Первый кадр сцены в доме Монахини снят из-под потолка. Это наивысшая из возможных точек съемок в жилище, если трактовать его пространство реалистично. Но в согласии с традицией горизонтальных свитков, которые не только развертывали на полу, рассматривая их, но и писали на полу, живописец показывал жилое пространство без крыши. Этот художественный прием назывался «унесенные крыши» («фуки нукэ ятай»). Мидзогути не однажды прибегал к методу съемки, используя подобный прием или имитируя его. И если в «Управляющем Сансё» он воздерживается даже от имитации, то в «Жизни Охары, куртизанки» именно с имитацией мы и имеем дело.

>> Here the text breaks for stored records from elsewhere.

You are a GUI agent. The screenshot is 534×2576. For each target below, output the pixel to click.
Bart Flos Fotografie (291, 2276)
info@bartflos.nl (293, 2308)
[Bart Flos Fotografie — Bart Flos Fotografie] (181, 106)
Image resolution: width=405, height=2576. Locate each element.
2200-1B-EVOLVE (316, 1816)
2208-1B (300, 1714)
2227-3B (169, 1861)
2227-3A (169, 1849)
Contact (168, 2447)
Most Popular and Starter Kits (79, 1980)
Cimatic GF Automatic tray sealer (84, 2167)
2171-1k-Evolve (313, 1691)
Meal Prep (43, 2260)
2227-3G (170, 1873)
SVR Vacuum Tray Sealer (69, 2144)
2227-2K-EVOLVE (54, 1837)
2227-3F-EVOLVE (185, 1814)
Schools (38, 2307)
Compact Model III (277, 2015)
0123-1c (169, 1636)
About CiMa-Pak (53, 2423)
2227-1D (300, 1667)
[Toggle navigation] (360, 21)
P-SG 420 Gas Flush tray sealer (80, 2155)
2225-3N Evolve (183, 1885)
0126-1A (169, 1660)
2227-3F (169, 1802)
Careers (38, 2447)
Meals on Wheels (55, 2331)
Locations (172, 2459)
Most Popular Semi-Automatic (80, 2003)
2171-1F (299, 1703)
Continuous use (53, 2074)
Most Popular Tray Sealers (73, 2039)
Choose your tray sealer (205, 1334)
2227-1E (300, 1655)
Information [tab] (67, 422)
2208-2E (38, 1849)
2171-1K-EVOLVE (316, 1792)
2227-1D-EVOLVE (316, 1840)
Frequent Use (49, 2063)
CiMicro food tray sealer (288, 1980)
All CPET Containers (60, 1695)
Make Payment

Молодая женщина Охара введена в дом высокопоставленного сановника. Приближенные сановника вместе с доктором весьма деликатно осматривают ее. Замкнутая ломаная линия ширмы, огораживающая интимное пространство дома, воспринимается при нарочито высокой точке съемки, как дворец с «унесенной крышей» на свитке эмаки. Даже в жилище человек не становится господином пространства, сколь бы высокий пост он ни занимал. Так передавалось художником ощущение единства и целостности мира.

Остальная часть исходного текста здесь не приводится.